Dutch Court Convicts Chinese People-smugglers

The Netherlands' role as a staging post for thousands of UK-bound illegal Chinese immigrants was underscored yesterday after a Dutch court convicted seven members of one of Europe's biggest human trafficking gangs of smuggling people into Britain. A Rotterdam court found two of the seven...
The Netherlands' role as a staging post for thousands of UK-bound illegal Chinese immigrants was underscored yesterday after a Dutch court convicted seven members of one of Europe's biggest human trafficking gangs of smuggling people into Britain.

A Rotterdam court found two of the seven Chinese defendants guilty of helping to organise the tragic passage of the "Dover 58" who suffocated to death in the back of a lorry in June 2000, but acquitted the gang's alleged ringleader of involvement in the incident.

Nine people have already been jailed for their parts in the Dover tragedy, including the Dutch lorry driver, who was jailed for 14 years.
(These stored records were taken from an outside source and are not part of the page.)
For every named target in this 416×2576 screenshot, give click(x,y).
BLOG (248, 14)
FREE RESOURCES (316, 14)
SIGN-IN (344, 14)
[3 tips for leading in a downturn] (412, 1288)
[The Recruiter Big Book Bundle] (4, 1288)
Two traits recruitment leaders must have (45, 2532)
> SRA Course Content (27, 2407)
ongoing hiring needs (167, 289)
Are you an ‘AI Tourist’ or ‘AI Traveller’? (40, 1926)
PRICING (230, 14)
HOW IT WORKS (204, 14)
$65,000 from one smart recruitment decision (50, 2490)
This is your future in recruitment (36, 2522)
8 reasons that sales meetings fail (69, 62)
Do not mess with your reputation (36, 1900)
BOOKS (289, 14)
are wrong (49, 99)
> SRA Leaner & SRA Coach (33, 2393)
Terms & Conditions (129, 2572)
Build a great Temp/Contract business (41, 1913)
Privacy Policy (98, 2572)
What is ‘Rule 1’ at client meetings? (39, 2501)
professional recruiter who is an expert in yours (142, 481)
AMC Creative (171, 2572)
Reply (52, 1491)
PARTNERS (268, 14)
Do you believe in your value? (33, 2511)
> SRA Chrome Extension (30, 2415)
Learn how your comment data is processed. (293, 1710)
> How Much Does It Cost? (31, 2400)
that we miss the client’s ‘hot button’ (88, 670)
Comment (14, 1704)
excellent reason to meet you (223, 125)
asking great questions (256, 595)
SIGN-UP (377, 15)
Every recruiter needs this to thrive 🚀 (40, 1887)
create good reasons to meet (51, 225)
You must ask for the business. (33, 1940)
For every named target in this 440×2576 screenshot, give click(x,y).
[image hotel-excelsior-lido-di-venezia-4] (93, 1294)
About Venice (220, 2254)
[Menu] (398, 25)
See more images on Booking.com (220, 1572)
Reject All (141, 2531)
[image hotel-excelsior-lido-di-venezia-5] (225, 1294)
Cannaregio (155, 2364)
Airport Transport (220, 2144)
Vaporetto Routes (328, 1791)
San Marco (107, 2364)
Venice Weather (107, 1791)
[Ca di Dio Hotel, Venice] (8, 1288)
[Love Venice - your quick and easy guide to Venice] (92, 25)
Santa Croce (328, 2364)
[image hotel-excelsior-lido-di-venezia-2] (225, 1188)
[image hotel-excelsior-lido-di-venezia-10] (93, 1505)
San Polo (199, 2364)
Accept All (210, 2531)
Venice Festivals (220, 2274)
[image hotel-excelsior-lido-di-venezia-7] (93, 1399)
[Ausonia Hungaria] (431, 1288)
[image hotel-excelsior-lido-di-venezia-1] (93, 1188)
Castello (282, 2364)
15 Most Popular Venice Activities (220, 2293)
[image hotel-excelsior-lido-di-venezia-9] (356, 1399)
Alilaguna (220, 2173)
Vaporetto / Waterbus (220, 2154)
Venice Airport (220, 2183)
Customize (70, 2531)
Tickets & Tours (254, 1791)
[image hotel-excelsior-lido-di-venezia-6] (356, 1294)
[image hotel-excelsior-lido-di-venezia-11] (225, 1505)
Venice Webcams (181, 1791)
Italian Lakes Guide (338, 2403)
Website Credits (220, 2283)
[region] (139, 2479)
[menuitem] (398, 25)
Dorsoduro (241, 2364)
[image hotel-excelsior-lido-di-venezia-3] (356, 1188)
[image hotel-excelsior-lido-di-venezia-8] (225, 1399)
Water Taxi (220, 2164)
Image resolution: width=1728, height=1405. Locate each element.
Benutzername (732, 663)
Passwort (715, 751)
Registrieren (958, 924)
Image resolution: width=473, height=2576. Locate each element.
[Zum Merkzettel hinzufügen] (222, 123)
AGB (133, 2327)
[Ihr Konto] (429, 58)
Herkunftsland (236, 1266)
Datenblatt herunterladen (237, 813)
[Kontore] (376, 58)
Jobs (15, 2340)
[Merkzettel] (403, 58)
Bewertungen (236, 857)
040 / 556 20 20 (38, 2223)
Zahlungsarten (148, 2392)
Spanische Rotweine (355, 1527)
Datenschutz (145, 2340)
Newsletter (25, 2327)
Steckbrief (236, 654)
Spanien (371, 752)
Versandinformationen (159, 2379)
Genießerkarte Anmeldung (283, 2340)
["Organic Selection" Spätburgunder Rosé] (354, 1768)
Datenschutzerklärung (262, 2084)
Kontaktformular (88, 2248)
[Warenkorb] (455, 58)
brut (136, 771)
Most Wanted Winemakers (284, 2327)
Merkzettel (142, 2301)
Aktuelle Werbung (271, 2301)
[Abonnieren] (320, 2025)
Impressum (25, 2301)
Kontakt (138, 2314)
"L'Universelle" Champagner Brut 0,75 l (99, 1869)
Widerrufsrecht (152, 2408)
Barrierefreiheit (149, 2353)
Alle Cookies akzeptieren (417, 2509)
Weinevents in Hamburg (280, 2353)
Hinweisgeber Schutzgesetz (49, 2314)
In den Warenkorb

However, the court said yesterday that the Dover incident was just one of many such trips and found all seven gang members guilty of masterminding the transit of thousands of illegal immigrants from rural China to the UK.

It imposed jail sentences of between 18 months and six years.

The presiding judge, Pauline Hofmeyer, identified a woman known as Jing Ping Chen or "Sister P" as the senior figure in the gang.

A statement from one witness called Chen "a dangerous woman, the snake's head of the entire Dutch smuggling operation".

As one of Europe's most successful people smugglers she was expected to be given a stiff prison term but in the event was only given a three year sentence and fined £9,000.

Conversely, the court reserved its harshest tariff - six years - for a man identified as Mr Yu who was found guilty of complicity in the Dover transport.

Prosecutors, who had demanded 10-year jail terms for some of the suspects, said that they would appeal for tougher jail terms. Chen's lawyers also vowed to appeal.

Immigrants paid the gang up to £20,000 each to travel to the Netherlands and then faced a further fee of up to £8,000 in order to cross the Channel.